Matteo · September 26, 2024, 3:43pm

System Overview

Ingestion rate: ~3 million records per hour
Main table structure:

CREATE TABLE phasor_values (
  "timestamp" TIMESTAMP WITH TIME ZONE DEFAULT now() NOT NULL,
  "mRID" UUID NOT NULL DEFAULT uuid_generate_v4(),
  producer_id text,
  measurement_id TEXT NOT NULL,
  magnitude_sensor_accuracy real,
  angle_sensor_accuracy real,
  magnitude real NOT NULL,
  angle real NOT NULL,
  estimated BOOLEAN NOT NULL DEFAULT FALSE
);

Current continuous aggregation:

CREATE MATERIALIZED VIEW phasor_values_medium
WITH (timescaledb.continuous) AS
SELECT
  time_bucket('1 second', timestamp) AS timestamp_m,
  first("mRID", timestamp) AS "mRID",
  measurement_id,
  first(producer_id, timestamp) AS producer_id,
  first(estimated, timestamp) AS estimated,
  first(angle, timestamp) AS angle,
  first(magnitude, timestamp) AS magnitude,
  first(magnitude_sensor_accuracy, timestamp) AS magnitude_sensor_accuracy,
  first(angle_sensor_accuracy, timestamp) AS angle_sensor_accuracy
FROM phasor_values
GROUP BY timestamp_m, measurement_id
WITH NO DATA;

Current Challenges

We are able to run real-time continuous aggregate refresh using a refresh policy like:

SELECT add_continuous_aggregate_policy('analog_values_medium',
    start_offset => (interval '1 hour' + interval '50 minutes'),
    end_offset => interval '1 hour',
    schedule_interval => interval '5 minutes');

Our main problem now is migrating existing data from the old system. The plan is to copy the old data into phasor_values and then manually refresh the continuous aggregate, given that we can’t use copy from stdin in the cagg. We are fetching data from the old system with chunks of one hour, then copying them to the phasor_values and manually refreshing the continuous aggregate for each imported chunk.

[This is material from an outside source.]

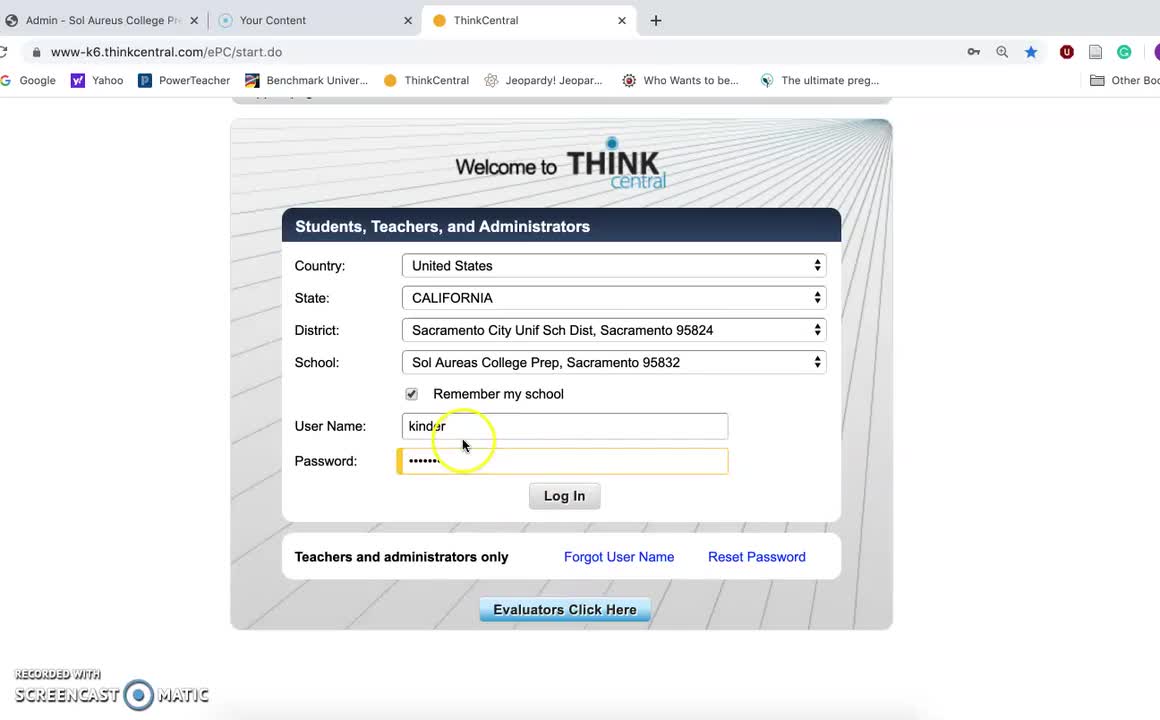Click into the User Name field

565,426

Importing one day of data with no manual refresh takes around 8 minutes.
With manual refresh, it takes around 70 minutes.

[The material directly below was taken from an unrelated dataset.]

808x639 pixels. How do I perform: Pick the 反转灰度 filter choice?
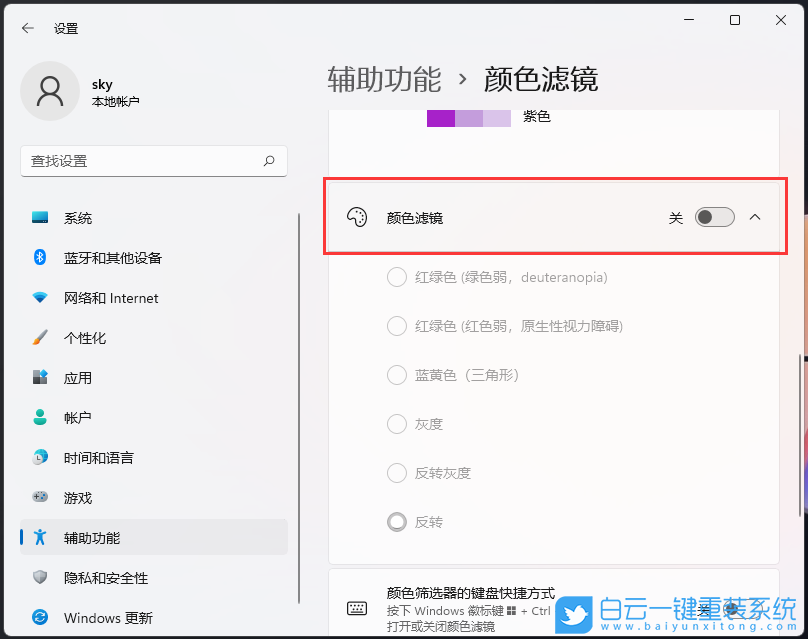(396, 473)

We also tried to drop some columns from the continuous aggregate like this:

CREATE MATERIALIZED VIEW phasor_values_medium
WITH (timescaledb.continuous) AS
SELECT
  time_bucket ('1 second', timestamp) AS timestamp_m,
  measurement_id,
  first (angle, timestamp) AS angle,
  first (magnitude, timestamp) AS magnitude,
  first (magnitude_sensor_accuracy, timestamp) AS magnitude_sensor_accuracy,
  first (angle_sensor_accuracy, timestamp) AS angle_sensor_accuracy
FROM
  phasor_values
GROUP BY
  timestamp_m,
  measurement_id
WITH NO DATA;

With this modification, the import process takes around 40 minutes.

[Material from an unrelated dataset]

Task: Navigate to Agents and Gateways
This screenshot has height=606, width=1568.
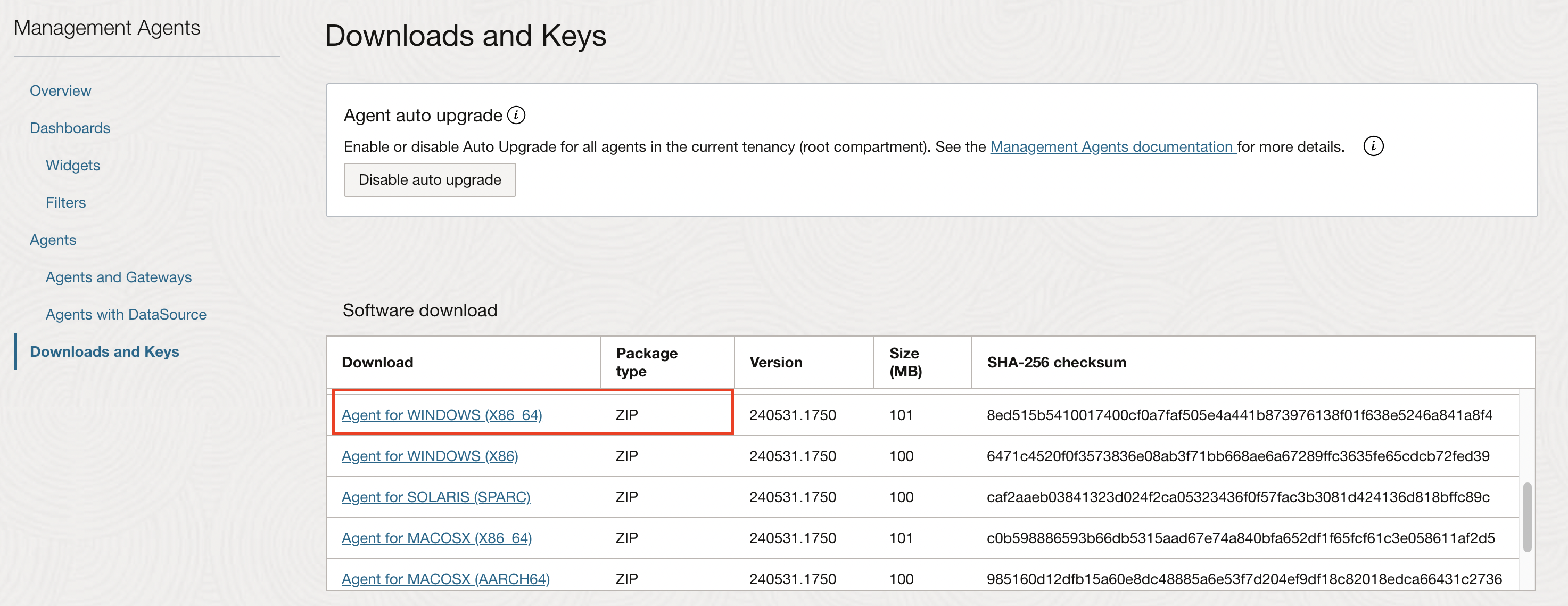Action: coord(119,277)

We do not have compression enabled.

Questions

How can we optimize our continuous aggregation for better performance, especially during data migrations?
Should we consider alternative approaches, such as eliminating continuous aggregates and performing downsampling in our application layer?
Are there any schema optimizations you’d recommend for our use case?
Is there a more efficient way to handle the migration of historical data while maintaining the benefits of continuous aggregates?